There's a few. Karbon and Sodipodi seem to be the most popular, but are not the only by far.
Alot of people have animosity towards Adobe, myself included over various issues, but there is one thing that Adobe has that nobody else can hold a candle to:
Photoshop.
This one software package is single-handedly keeping me from migrating to Linux. For those who say "But what about Gimp? It's just as good..."
Those people have also never done professional graphics for print, video or even the web. The toolset within Photoshop is unrivaled, it's color acuity precise, and it's workflow caters to multiple mind sets. For every one way to do something there is a handfull of other, equally successful methods to achieve exactly the same result. It is an artist's tool.
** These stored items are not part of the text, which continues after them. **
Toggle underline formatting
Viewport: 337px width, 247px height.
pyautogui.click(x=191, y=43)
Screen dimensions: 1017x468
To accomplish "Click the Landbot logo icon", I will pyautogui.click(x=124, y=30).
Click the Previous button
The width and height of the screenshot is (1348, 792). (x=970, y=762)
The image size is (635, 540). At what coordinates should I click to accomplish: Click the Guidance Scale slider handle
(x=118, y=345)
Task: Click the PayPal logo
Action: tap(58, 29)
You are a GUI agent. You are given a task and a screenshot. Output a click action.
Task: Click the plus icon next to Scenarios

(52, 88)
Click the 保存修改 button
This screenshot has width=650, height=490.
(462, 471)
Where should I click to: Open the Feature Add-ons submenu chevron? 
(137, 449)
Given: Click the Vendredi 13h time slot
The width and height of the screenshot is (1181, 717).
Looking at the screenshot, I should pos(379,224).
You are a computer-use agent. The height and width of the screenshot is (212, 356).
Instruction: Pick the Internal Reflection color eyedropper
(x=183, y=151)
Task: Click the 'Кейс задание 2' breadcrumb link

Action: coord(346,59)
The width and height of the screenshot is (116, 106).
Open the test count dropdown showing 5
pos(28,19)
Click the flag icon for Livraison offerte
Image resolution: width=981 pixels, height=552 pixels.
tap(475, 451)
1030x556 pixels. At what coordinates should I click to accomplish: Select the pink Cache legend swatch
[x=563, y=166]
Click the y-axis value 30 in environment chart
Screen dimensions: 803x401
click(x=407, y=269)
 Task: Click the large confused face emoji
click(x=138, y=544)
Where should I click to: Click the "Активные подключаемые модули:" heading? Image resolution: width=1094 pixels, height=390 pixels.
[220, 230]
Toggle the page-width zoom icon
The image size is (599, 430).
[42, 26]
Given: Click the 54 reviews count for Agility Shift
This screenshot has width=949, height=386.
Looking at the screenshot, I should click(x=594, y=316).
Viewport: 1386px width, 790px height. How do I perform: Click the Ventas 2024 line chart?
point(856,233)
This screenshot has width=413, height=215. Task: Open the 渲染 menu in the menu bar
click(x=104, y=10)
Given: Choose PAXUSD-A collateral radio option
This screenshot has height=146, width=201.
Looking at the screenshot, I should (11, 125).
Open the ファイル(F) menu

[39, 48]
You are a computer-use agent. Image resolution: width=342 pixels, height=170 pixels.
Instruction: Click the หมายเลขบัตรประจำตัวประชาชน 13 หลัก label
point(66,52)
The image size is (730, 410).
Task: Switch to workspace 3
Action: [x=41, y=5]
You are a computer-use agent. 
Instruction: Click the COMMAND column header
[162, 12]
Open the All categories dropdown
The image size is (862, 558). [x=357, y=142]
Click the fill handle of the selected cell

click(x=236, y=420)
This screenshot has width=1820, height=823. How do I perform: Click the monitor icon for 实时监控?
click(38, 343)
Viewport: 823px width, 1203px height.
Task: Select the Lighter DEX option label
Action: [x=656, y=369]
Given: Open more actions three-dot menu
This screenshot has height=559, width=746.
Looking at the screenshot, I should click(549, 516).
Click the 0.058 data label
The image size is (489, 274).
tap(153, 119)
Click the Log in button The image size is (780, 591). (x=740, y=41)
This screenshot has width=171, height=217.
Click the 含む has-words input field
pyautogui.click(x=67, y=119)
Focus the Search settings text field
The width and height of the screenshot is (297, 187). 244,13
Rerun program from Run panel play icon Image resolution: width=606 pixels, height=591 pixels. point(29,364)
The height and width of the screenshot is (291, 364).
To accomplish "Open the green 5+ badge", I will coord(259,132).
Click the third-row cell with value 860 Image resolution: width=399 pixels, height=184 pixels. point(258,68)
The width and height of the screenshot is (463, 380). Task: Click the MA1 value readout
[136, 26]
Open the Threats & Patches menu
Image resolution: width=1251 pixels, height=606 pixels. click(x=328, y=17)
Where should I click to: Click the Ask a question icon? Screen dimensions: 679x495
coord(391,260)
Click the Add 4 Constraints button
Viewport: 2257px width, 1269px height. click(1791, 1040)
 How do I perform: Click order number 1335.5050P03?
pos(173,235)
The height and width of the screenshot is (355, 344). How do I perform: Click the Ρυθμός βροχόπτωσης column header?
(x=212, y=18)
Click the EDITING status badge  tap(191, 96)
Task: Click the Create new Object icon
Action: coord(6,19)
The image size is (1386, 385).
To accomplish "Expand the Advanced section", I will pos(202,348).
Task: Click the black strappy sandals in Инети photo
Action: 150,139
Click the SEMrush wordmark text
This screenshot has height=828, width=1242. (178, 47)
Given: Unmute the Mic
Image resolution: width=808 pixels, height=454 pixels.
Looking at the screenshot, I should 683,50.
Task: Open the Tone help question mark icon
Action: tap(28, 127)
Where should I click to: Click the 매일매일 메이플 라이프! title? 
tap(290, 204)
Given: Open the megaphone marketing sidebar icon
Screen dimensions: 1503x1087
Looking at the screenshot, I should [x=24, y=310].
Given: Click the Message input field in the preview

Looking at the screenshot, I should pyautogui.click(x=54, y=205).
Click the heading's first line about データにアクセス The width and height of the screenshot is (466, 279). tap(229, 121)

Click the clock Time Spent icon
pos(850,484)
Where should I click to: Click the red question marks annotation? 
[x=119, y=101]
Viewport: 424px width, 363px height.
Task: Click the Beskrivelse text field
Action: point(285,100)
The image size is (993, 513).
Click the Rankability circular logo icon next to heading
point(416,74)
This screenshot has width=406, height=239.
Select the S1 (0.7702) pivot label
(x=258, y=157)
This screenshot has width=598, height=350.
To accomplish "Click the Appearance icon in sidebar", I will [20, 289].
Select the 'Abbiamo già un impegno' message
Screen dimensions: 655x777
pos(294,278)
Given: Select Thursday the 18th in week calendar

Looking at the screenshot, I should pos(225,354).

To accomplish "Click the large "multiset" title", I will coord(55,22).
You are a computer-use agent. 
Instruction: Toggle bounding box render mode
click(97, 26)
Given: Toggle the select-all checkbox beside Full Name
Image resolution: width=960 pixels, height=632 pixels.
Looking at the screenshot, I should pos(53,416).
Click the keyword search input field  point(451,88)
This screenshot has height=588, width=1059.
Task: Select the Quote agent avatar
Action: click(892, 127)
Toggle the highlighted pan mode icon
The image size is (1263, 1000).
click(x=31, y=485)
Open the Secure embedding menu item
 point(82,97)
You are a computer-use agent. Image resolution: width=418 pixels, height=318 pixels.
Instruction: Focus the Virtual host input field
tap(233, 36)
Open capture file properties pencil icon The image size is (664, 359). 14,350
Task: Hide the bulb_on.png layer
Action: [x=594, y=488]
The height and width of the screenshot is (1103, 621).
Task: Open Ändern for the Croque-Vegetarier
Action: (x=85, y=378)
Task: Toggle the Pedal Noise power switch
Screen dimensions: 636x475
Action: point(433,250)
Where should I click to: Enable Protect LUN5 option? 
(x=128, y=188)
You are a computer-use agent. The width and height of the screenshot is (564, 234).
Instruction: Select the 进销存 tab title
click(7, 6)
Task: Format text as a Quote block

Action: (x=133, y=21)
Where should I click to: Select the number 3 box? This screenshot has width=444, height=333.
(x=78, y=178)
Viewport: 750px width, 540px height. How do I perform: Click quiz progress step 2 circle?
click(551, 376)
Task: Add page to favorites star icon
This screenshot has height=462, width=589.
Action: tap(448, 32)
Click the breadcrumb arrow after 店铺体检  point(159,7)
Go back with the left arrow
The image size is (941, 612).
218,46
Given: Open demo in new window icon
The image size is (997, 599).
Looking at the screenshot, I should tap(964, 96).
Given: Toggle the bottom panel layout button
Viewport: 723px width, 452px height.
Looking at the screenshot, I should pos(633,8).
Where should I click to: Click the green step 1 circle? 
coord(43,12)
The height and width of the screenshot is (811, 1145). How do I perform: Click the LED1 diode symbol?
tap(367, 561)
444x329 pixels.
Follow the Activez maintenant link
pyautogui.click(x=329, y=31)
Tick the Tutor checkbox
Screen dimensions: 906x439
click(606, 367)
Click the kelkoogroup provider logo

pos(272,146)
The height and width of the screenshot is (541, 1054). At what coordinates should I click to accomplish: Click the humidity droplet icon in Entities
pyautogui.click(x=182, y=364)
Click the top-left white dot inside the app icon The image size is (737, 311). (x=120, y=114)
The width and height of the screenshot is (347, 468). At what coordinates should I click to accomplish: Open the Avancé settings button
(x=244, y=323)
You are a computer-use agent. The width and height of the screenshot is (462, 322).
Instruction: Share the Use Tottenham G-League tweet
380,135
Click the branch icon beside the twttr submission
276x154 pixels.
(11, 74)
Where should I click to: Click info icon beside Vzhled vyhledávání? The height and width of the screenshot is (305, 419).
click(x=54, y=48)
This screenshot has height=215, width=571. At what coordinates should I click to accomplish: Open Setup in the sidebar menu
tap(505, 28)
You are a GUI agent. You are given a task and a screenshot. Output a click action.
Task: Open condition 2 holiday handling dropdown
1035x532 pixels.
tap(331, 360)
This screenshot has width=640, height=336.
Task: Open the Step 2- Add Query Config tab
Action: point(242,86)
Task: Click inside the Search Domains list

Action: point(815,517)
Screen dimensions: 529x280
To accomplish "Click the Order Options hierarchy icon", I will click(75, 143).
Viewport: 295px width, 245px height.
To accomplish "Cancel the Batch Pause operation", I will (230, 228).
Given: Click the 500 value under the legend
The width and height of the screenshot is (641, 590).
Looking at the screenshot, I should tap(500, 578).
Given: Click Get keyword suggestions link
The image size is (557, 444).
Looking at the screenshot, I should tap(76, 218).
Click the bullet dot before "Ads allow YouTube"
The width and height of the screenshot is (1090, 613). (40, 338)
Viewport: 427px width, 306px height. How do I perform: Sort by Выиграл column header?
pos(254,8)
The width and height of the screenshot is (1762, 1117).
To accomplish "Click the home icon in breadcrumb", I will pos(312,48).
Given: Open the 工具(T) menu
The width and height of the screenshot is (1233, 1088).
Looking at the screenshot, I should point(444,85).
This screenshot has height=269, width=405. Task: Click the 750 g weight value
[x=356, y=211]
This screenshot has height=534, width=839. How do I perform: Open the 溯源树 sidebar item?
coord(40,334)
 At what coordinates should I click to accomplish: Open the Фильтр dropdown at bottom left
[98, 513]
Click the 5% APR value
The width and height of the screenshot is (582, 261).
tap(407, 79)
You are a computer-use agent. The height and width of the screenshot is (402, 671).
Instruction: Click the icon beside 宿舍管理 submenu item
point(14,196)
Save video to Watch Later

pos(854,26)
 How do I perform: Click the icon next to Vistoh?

Mature? Nope. There are dozens of features that the community has been begging to have integrated for years, and slowly but surely Adobe has listened. I can understand not implementing every little widget and gizmo that has been suggested by crackpot users over the years into their flagship product line, and each new upgrade offers something useful that can either save me time or opens up a new realm of creative flexibility. Photoshop has many years to grow, become better and more refined. Most people just don't see it because a histogram is this wierd spikey deal that screws up an image, filters are normally reserved for creating 'L3nZ FL4r3s', and the layer effects were the perfect time saving device for all those bubbly drop shadowed graphics with glowy mouse-overs your client is begging for.
There is no alternative, and by glancing at the top 10 new features, it seems that Adobe has not forgot that Photoshop is not a toy program. I didn't see any "Improved Applesque Button Creation" feature.
(yet)
The limit on file sizes has gone from 30,000 to 300,000 pixels. Anyone working with hi-res satellite images will be pleased. And you can work in 16-bits. (OK, that's two things). And the integration with GoLive will mean the end of Dreamweaver for me. The way Photoshop, Illustrator & InDesign all work together really is A Good Thing, if that's what you need.
Look it's even easy to click!
http://www.adobe.com/products/creativesuite/
Karma Eats
Sorry, but have you actually tried to use Photoshop 7.0 to process images from a digital SLR like the Canon 10D? I have, and I can tell you I'm eagerly awaiting Photoshop 8.0.
Adobe has no built-in support for RAW image processing, you have to buy their $99 add-in, and even that doesn't support the Canon 10D without gross hacks. With Photoshop 8.0 this should now be included and cleaned up.
Photoshop 7.0 still only has rudimentary support for 16-bit editing. Try going and applying the vast majority of the filters when working with a 16-bit image. Sorry, out of luck, need to drop back to 8-bit.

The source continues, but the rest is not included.